*** Opening of THE DATA ***

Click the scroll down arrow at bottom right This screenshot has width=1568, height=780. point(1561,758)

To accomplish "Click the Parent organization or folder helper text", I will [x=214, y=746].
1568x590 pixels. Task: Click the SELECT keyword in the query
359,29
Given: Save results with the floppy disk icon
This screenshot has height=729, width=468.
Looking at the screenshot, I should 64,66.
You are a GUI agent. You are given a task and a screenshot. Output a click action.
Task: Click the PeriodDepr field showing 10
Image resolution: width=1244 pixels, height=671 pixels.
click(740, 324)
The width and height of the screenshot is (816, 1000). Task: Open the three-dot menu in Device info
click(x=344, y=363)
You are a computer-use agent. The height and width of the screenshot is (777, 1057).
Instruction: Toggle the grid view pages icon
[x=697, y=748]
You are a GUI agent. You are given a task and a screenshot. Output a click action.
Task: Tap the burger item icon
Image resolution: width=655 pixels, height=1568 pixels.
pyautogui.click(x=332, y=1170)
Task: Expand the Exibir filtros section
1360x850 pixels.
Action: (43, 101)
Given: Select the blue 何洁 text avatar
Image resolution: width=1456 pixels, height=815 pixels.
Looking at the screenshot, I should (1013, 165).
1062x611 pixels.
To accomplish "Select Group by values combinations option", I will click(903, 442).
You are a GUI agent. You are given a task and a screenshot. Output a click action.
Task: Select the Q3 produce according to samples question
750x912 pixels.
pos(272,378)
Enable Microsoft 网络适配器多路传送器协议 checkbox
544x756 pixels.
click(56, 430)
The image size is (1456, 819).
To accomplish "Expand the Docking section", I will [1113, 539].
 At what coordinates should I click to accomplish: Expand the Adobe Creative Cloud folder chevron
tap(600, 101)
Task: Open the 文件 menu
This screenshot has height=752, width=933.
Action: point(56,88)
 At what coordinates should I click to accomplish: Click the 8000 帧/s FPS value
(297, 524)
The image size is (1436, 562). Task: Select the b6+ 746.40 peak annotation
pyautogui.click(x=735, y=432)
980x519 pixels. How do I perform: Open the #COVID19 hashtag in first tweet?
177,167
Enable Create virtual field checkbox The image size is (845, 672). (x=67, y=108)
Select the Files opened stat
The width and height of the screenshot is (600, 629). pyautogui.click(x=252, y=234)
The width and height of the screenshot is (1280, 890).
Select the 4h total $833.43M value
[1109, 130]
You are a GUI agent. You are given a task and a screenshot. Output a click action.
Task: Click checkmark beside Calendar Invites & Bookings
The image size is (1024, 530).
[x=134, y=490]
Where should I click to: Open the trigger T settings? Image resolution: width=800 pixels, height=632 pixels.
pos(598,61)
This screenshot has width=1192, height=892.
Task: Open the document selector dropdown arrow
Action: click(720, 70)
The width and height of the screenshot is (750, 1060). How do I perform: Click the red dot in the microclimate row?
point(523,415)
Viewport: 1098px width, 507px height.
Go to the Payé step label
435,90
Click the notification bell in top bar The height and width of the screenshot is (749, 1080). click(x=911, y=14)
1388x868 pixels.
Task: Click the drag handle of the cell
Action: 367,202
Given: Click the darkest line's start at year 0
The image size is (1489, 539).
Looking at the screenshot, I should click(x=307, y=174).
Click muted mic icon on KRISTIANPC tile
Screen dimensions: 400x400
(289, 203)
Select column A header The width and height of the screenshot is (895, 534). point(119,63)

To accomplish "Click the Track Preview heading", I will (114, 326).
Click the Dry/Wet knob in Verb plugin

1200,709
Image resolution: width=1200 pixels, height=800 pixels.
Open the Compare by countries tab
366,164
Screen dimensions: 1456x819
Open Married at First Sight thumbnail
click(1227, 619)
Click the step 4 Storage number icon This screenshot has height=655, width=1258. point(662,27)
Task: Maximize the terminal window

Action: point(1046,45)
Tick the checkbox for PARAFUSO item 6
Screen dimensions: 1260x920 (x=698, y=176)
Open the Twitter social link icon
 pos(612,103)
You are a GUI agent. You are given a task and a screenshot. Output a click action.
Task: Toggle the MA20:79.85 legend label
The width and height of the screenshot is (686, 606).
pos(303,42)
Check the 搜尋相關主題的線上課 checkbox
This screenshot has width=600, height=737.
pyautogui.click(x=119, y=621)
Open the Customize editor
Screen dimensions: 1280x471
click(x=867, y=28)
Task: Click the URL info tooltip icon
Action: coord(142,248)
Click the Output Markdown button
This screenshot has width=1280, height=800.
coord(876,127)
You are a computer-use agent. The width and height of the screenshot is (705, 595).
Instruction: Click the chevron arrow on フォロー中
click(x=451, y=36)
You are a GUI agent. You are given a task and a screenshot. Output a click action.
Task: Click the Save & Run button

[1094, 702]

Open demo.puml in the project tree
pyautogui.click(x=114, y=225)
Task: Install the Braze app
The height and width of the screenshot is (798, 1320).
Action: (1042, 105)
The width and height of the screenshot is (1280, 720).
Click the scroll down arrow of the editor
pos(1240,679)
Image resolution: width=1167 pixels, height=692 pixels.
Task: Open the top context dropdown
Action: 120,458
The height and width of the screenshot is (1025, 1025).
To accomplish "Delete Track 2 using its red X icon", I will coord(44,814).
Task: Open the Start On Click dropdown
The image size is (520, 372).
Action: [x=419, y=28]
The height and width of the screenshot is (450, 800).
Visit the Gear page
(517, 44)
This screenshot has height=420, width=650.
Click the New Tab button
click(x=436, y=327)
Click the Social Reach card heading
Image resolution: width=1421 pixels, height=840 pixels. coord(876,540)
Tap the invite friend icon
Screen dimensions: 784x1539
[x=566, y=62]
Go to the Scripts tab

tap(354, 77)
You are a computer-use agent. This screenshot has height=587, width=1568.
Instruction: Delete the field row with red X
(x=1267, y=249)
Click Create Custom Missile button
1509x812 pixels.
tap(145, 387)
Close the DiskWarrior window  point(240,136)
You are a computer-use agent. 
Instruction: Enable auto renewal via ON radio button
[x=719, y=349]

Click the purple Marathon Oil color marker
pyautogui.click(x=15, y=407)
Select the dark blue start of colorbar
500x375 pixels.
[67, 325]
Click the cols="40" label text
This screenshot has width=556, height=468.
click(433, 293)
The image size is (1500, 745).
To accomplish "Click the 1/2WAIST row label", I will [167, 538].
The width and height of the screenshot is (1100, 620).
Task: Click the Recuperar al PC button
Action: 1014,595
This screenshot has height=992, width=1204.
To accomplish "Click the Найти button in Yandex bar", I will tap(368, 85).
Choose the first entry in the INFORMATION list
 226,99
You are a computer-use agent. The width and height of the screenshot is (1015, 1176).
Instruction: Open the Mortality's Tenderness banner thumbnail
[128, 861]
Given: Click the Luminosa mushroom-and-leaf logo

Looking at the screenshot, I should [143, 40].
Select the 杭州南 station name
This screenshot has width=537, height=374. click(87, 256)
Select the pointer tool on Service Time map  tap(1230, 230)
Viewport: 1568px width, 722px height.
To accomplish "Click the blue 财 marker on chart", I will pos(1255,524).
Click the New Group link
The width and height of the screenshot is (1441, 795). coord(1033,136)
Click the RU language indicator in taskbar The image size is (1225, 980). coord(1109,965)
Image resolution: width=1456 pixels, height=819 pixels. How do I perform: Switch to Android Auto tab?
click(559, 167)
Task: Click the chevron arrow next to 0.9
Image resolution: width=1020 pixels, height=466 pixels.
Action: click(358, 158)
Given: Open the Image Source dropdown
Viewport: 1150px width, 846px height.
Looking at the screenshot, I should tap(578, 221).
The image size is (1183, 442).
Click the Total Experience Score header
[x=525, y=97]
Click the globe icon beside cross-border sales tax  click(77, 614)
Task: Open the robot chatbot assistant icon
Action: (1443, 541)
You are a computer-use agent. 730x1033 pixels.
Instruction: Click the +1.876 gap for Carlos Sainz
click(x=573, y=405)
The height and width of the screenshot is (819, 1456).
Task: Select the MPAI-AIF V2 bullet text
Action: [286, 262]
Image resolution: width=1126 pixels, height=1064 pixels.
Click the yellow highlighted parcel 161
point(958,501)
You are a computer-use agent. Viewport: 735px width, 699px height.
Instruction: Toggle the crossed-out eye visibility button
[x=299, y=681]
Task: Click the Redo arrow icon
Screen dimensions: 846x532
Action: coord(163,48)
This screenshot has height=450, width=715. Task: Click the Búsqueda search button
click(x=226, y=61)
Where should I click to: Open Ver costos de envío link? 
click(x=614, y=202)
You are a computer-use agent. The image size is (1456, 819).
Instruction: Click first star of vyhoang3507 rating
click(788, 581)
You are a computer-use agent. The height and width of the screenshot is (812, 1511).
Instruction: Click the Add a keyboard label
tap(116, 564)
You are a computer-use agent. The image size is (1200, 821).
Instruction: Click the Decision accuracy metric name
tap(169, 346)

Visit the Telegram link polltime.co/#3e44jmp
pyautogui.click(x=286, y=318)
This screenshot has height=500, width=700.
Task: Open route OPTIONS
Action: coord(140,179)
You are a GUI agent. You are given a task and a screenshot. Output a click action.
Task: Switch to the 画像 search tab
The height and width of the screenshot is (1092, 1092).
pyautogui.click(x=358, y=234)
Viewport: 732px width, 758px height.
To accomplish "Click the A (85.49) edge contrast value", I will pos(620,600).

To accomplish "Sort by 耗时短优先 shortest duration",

*** Close of THE DATA ***

- EXERCISE BRIEF: Filter the entries above down to the lines that contain "Track".

- SOLUTION FOR THIS EXERCISE:
To accomplish "Click the Track Preview heading", I will (114, 326).
To accomplish "Delete Track 2 using its red X icon", I will coord(44,814).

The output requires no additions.